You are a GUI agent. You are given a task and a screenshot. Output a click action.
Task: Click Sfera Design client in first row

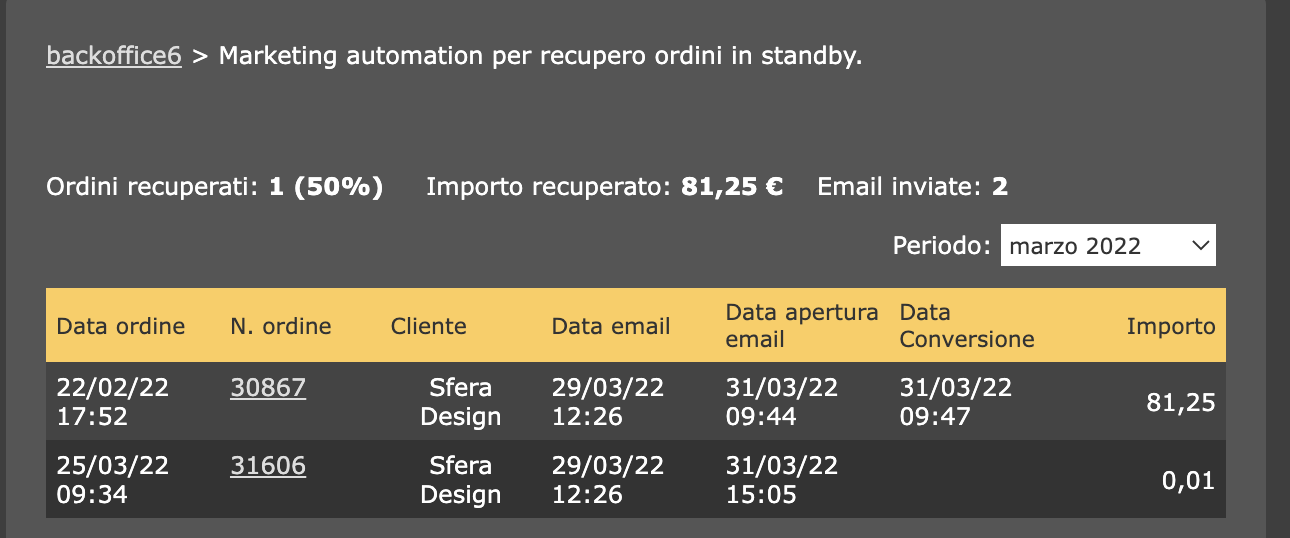coord(461,402)
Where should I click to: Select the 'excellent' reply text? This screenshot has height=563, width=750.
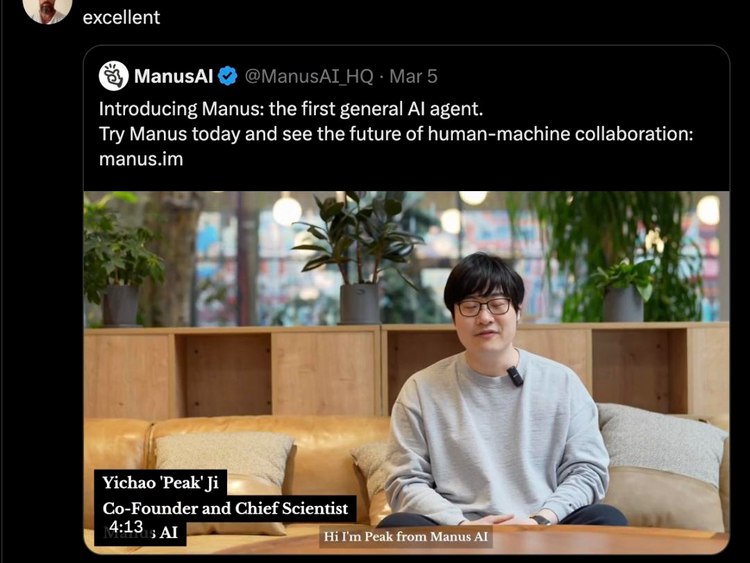pos(121,17)
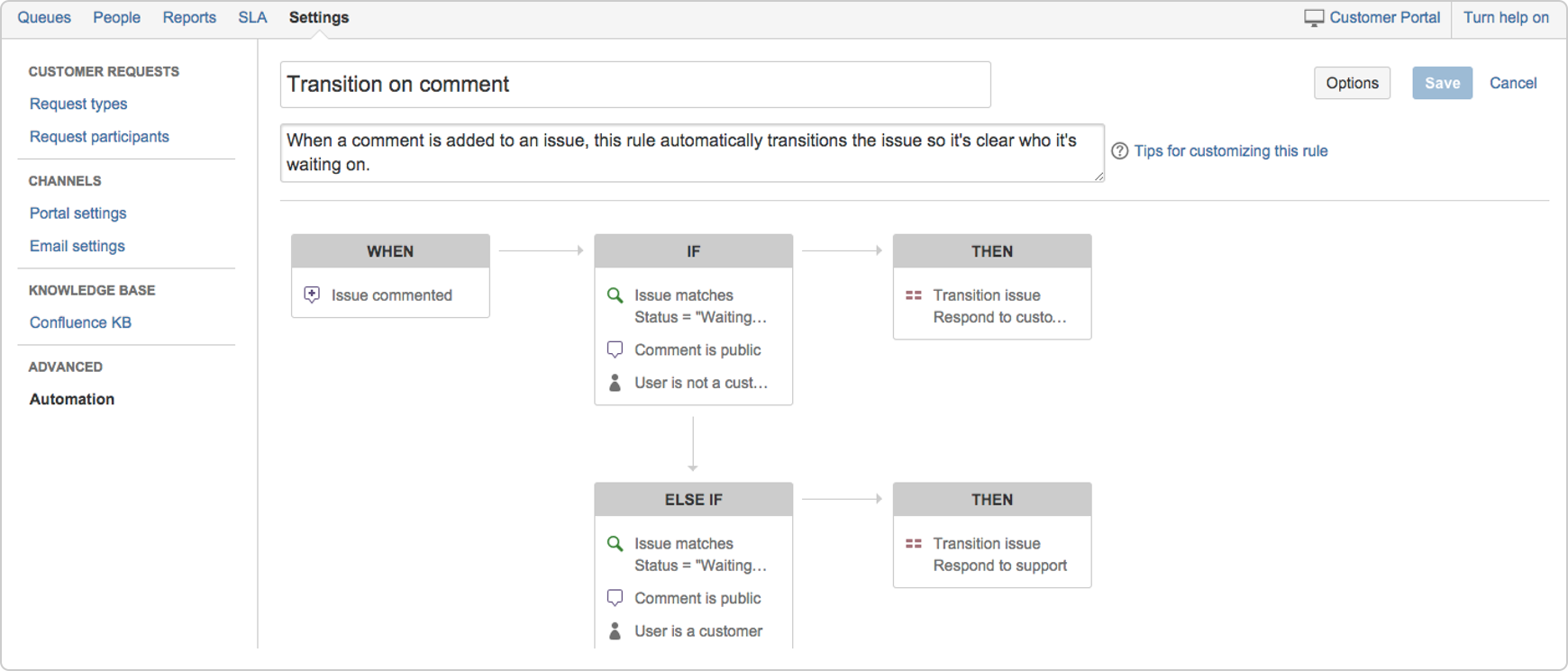Image resolution: width=1568 pixels, height=671 pixels.
Task: Click speech bubble icon in ELSE IF block
Action: click(x=615, y=598)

▶ Exercise requirements
Copy every line of the listing above word for word, and leave the pictures out.

▶ Answer below
You are a GUI agent. You are given a task and a screenshot. Output a click action.
Task: Click Sfera Design client in first row

coord(461,402)
Where should I click to: Select the 'excellent' reply text? This screenshot has height=563, width=750.
pos(121,17)
Image resolution: width=1568 pixels, height=671 pixels.
Task: Click speech bubble icon in ELSE IF block
Action: click(x=615, y=598)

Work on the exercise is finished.